# what am I missing on parking lot bid



## AustinDB (Sep 11, 2006)

I'm not 'bidding' this job, just trying to put together a RS Means estimate on converting a grassy lot into a parking lot. So far I've got :
1) top soil stripping w 200' haul
2) finish grading
3) 3/4" base 6" deep

did I miss anything? I'm assuming compaction is included w/ the equipment charge in the 3/4" base. 

trying to put together another estimate on parking lot islands. currently has a light pole surrounded by an 8' x 45' with railroad ties sunk into the ground (about 2" above surrounding asphalt). Looking to put together estimate on replacing w/ formed curbing with radius. 

1) demo existing ties
2) excavating $5.80/CY
3) stone base if necesary
4) 6" straight formed curbing $6.95/LF
5) 6" radius formed curbing $13.10/LF
6) backfill - by hand $18.15/CY

Did I miss anything? Are real world prices comparable to the RS Means prices?


----------



## Steve Manning (Sep 20, 2007)

Here is another resource

http://www.get-a-quote.net/QuoteEngine/costbook.asp?WCI=CostFrameSet&BookId=59&Pattern=Water+cost


----------



## mickeyco (May 13, 2006)

72chevy4x4 said:


> I'm not 'bidding' this job, just trying to put together a RS Means estimate on converting a grassy lot into a parking lot. So far I've got :
> 1) top soil stripping w 200' haul
> 2) finish grading
> 3) 3/4" base 6" deep
> ...



The yellow lines.


----------



## Vinny (Jul 21, 2007)

Lets see???

strip top soil, install base, compact, fine grade base, compact, pave and compact, curbs, stripe and stencile, backfill curbs(which is not normally done by pave guy) 

Anything for alternates like in case soft sub soil needs remeidiation and course stone needs to be installed for stabilization?? 

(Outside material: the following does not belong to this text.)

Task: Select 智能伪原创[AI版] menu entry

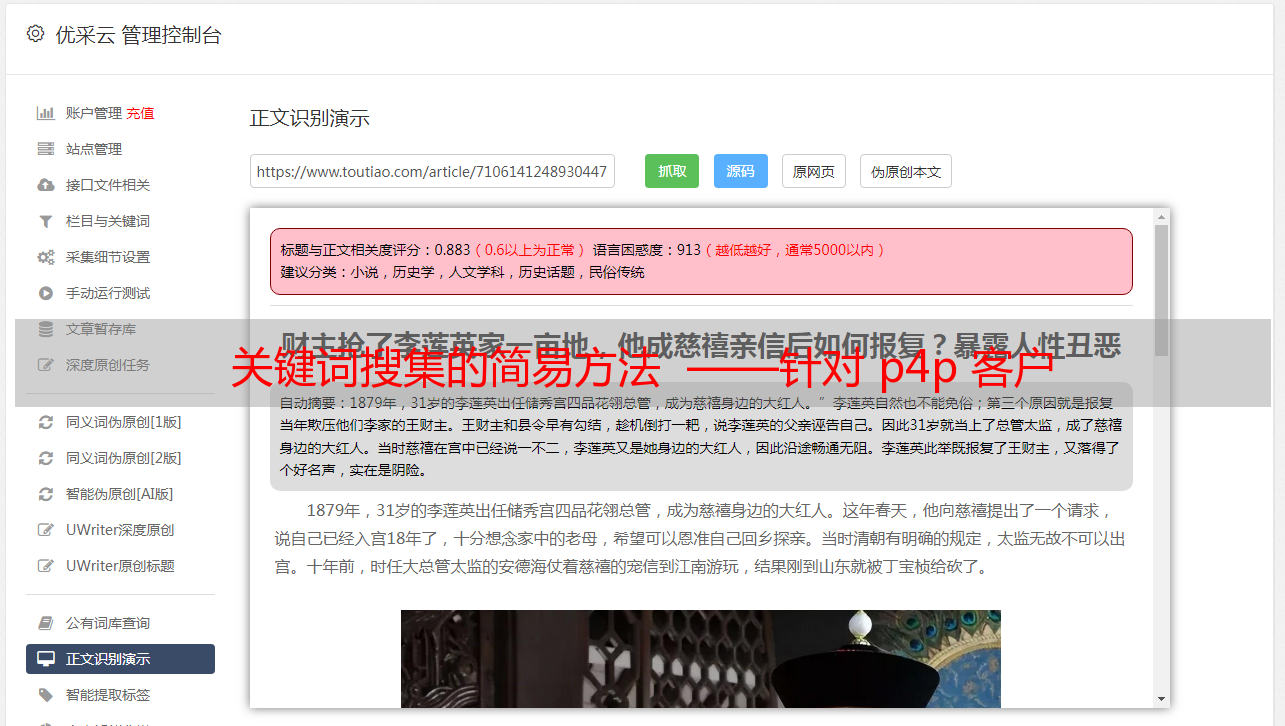Action: click(x=120, y=494)
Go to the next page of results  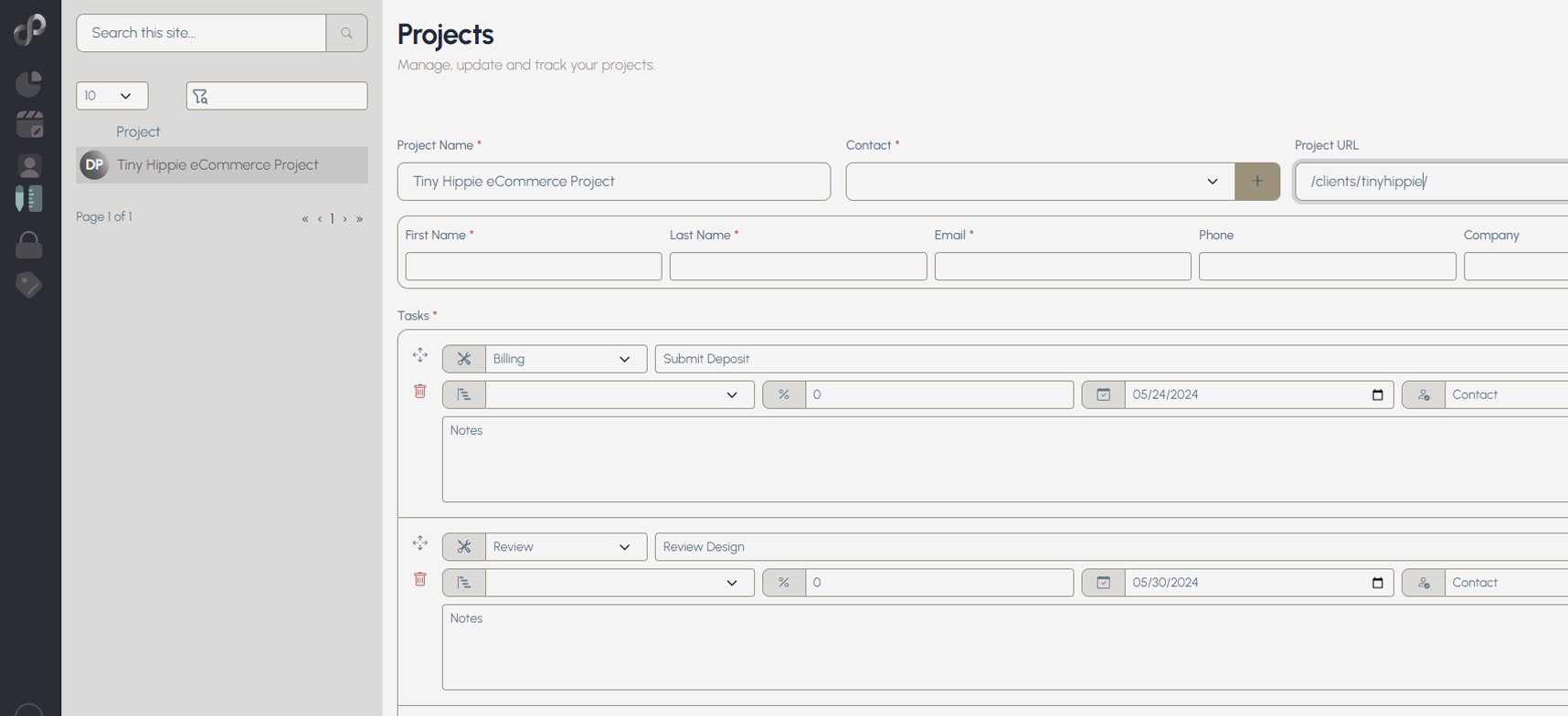[344, 219]
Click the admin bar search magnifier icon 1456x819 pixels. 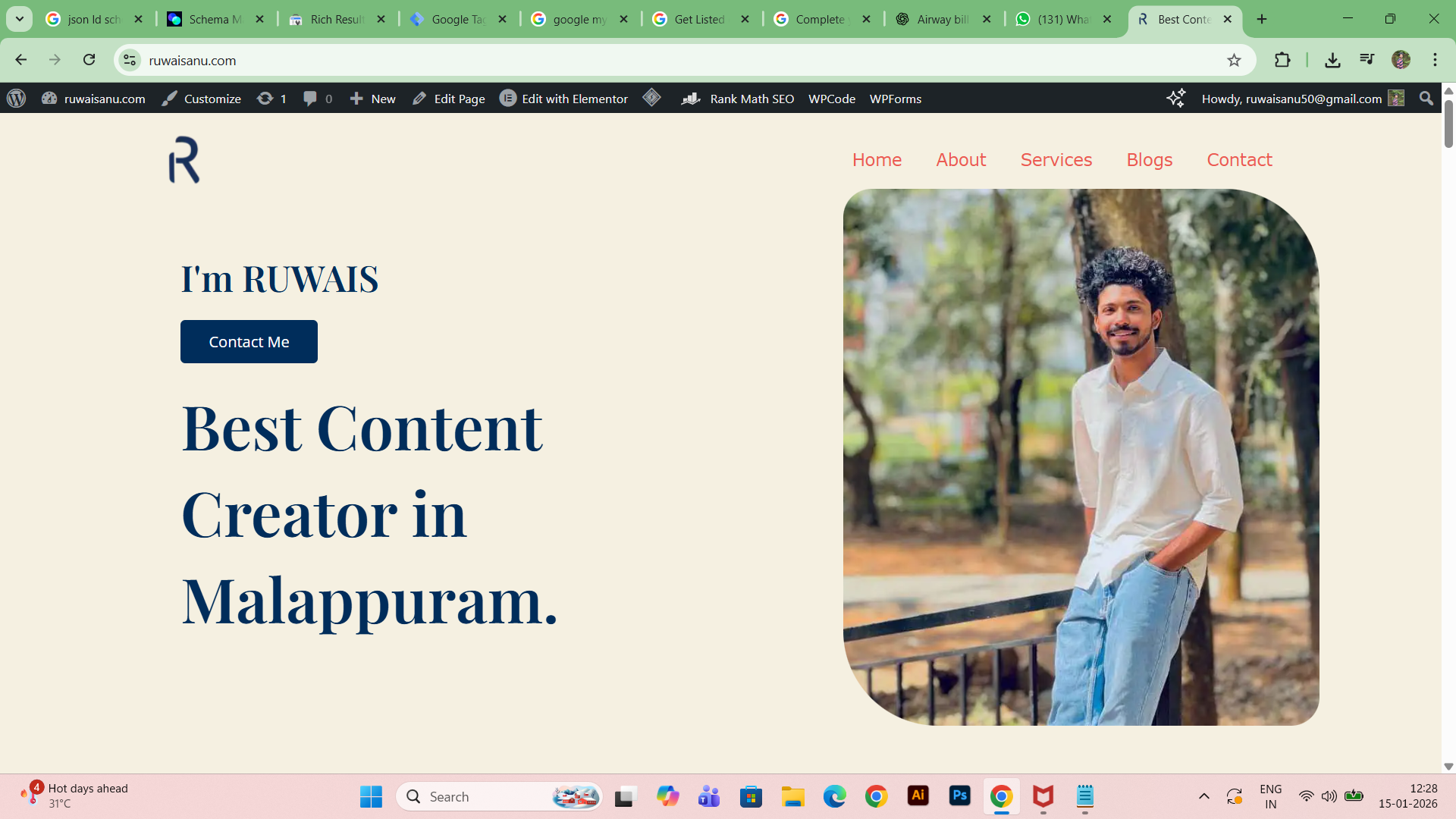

For the curb numbers you quoted, is that asphalt curb? the lft will have a effect on the out the door price for that and anything else.


----------



## tgeb (Feb 9, 2006)

How big is this lot, Chevy?

I found (years ago) that RS Means is pretty close on large, I mean really large commercial or residential projects, but found that on small jobs they were just way too cheap.

Now, that said, I haven't had one of their books in my hands for ten years or more, so it could be more accurate now. But to really bid the job you will have to apply your own costs. (but you knew that).


----------



## rino1494 (Jan 31, 2006)

What is RS Means ??


----------



## ElIngeniero (Feb 7, 2008)

RS Means is a book/service that gives 'average' pricing for different job tasks. In our area, the newest versions are typically higher than what is average here. There are factors for your area that are actually pretty close, but we just buy an older version (2004 is what we reference now) and use the 'averages'.


----------



## Vinny (Jul 21, 2007)

*Just a remark*

While I could accept the Means books as reference guide, I never understood why or how anyone used it to actualy create a bid(I hate that word). Meant to say quote

A quote can only basd on YOUR costs not some book created by an association of engineers, archetects, and large general contractors that created a catologue of prices and figures with the expressed intention of telling a sub what thier price should be in thier estimation. 

Why bother running your own buisness??? Why not just ask a GC or Engineer, or Architect (BTW, people that have never actually done the work or owned iron) what your price should be, what you should pay your self, what college your kids can go to, and when you can retire.

OK, this was more than just a remark. It was a rant and I liked it:clap:


----------



## BeetsZ71 (Nov 16, 2006)

Here are some ones not yet mentioned that we see in our area: 

1. Proofrolling with a loaded dump truck.
2. Cutting soft spots out and replacing with onsite dirt or granular fill.
3. Geotextile liner under base rock (if applicable). 
4. Compaction in cut.
5. Treating 12" beneath pavement dirt subgrade with Code-L, Quicklime or Hydrated lime (for high plastic soils).
6. Cutting curbs in (18" tall curbs often need to be cut in beneath pavement dirt subgrade)


----------